* _Exercise objective_: Please swap "quantity" for "amount" in the items from the line with "Task: Click the" up to and including the last line of the items, and leave everything else unchanged. Give only those lines, without the pictures.

* _Stored data_:
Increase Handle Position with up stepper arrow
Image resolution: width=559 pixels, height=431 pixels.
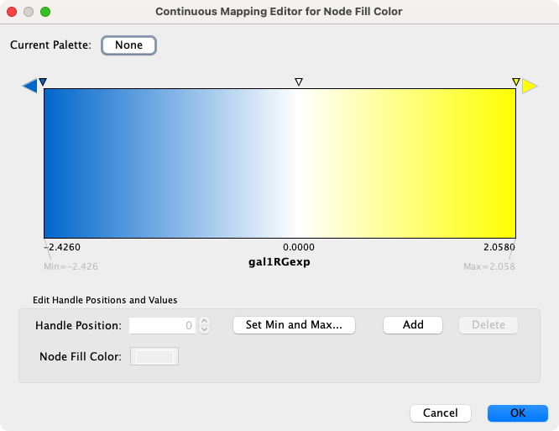point(204,321)

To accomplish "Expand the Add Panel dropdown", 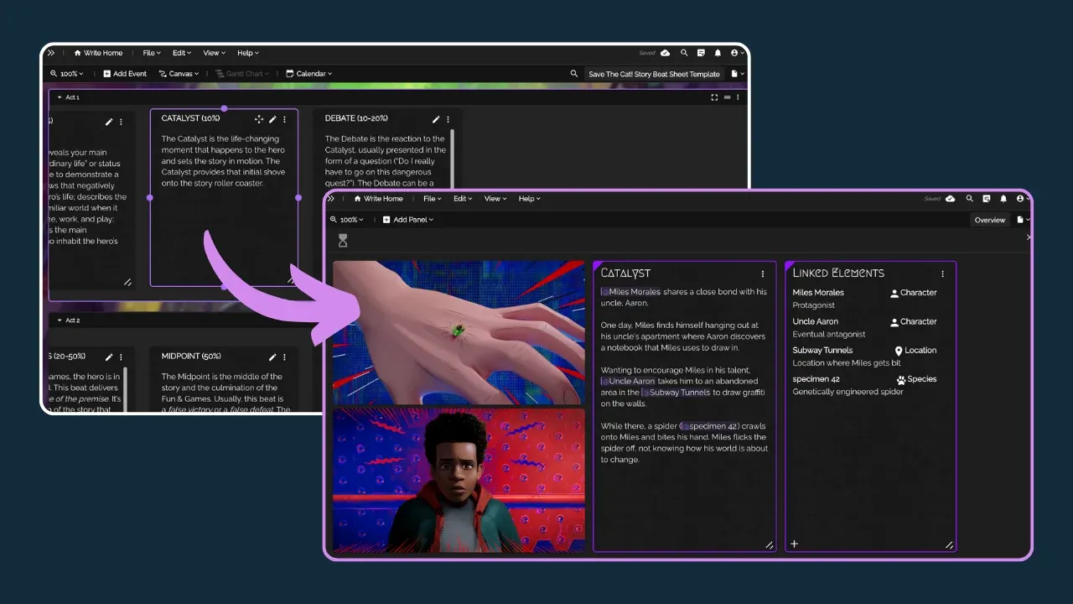I will point(408,220).
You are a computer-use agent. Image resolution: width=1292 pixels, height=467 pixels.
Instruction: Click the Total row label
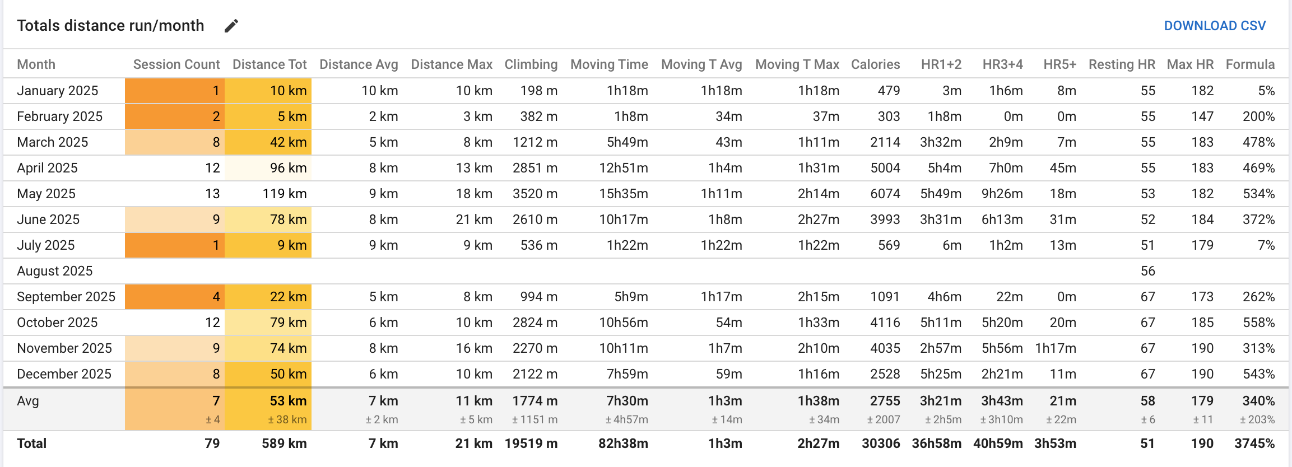pyautogui.click(x=32, y=443)
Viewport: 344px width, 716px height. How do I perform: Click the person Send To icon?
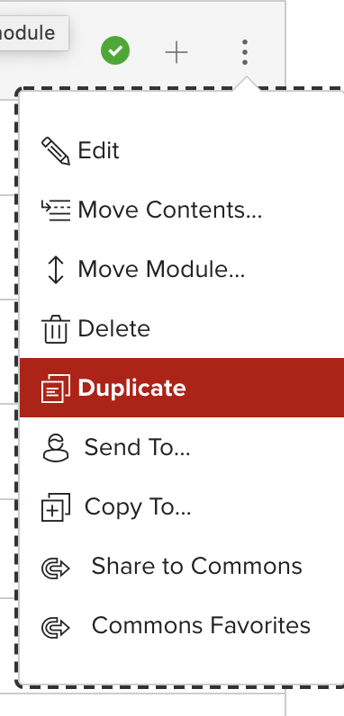coord(56,448)
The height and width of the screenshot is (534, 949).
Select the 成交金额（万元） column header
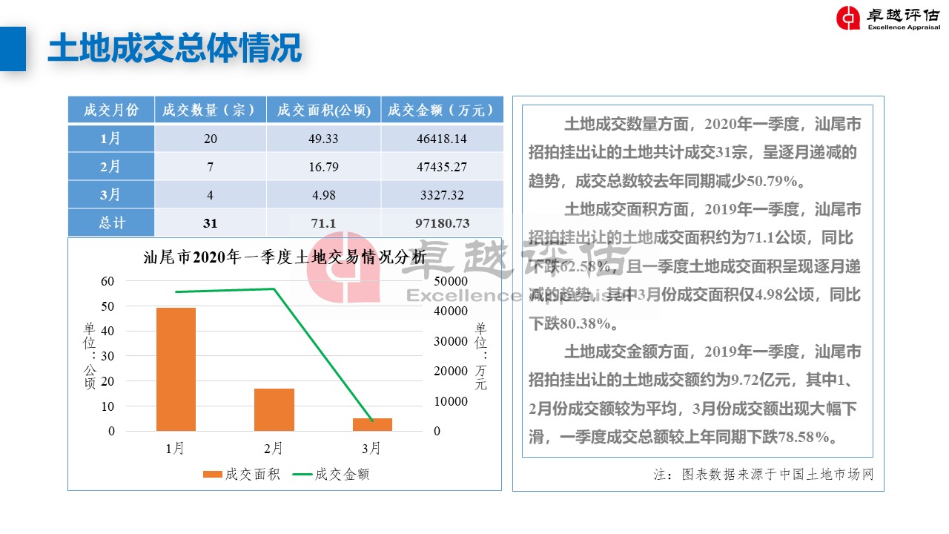pyautogui.click(x=441, y=110)
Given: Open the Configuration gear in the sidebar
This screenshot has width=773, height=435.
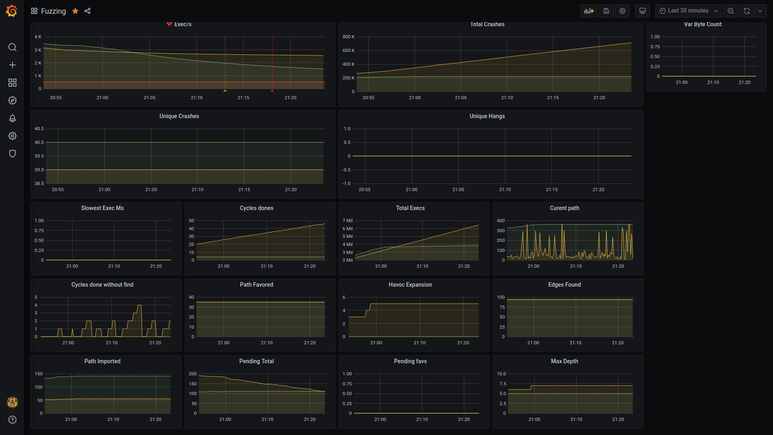Looking at the screenshot, I should tap(12, 136).
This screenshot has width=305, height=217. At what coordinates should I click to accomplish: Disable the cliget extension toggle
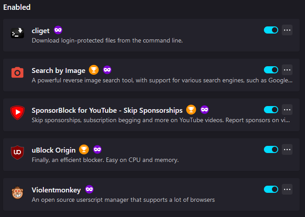[x=271, y=30]
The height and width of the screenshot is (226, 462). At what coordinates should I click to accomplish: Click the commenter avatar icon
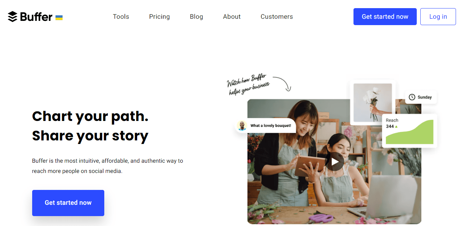coord(242,126)
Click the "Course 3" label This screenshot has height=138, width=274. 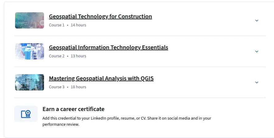pos(57,87)
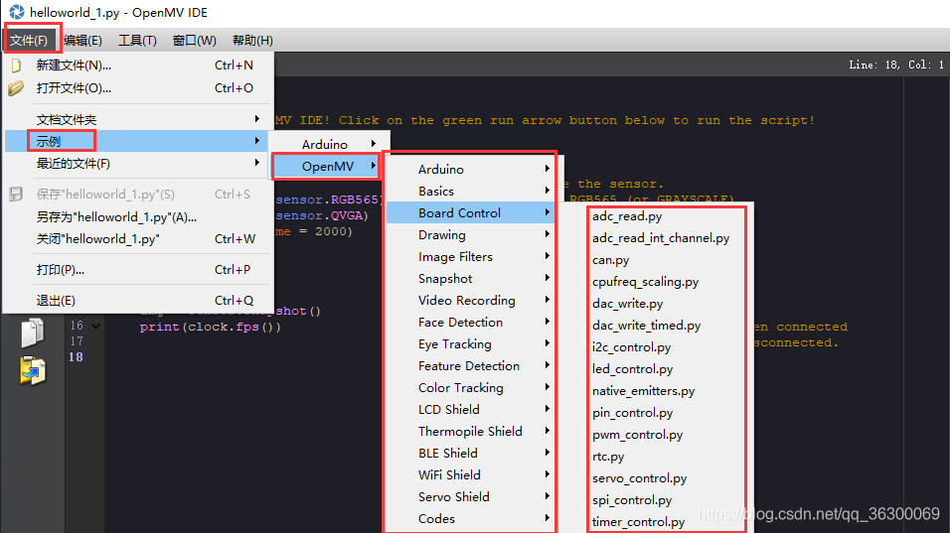Click line number 18 in the gutter

76,357
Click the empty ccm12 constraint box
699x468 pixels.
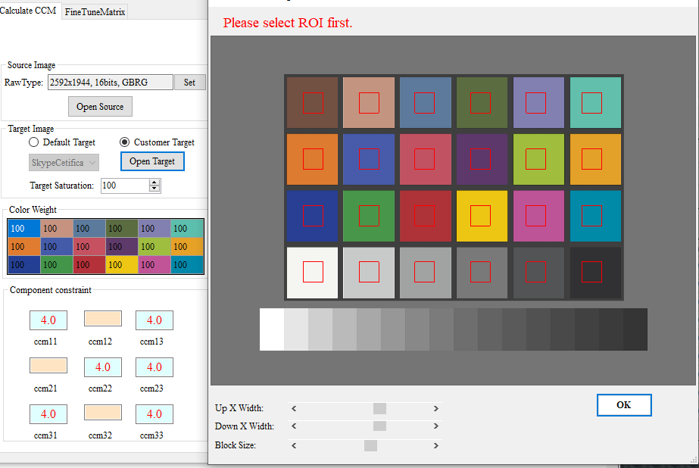click(x=101, y=320)
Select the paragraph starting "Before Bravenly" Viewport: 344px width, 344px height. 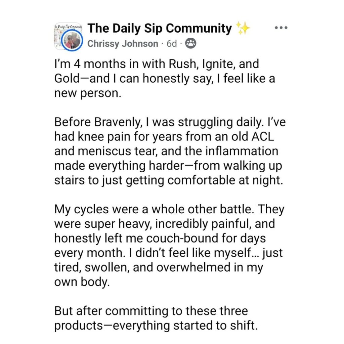pyautogui.click(x=170, y=151)
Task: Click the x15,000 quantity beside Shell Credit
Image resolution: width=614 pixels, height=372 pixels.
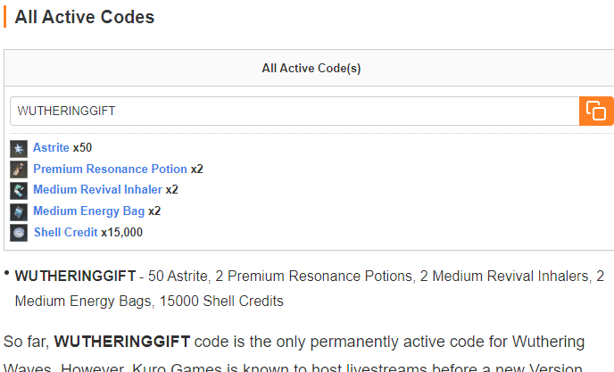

* _Output of the task_:
Task: Click the x15,000 amount beside Shell Credit
Image resolution: width=614 pixels, height=372 pixels.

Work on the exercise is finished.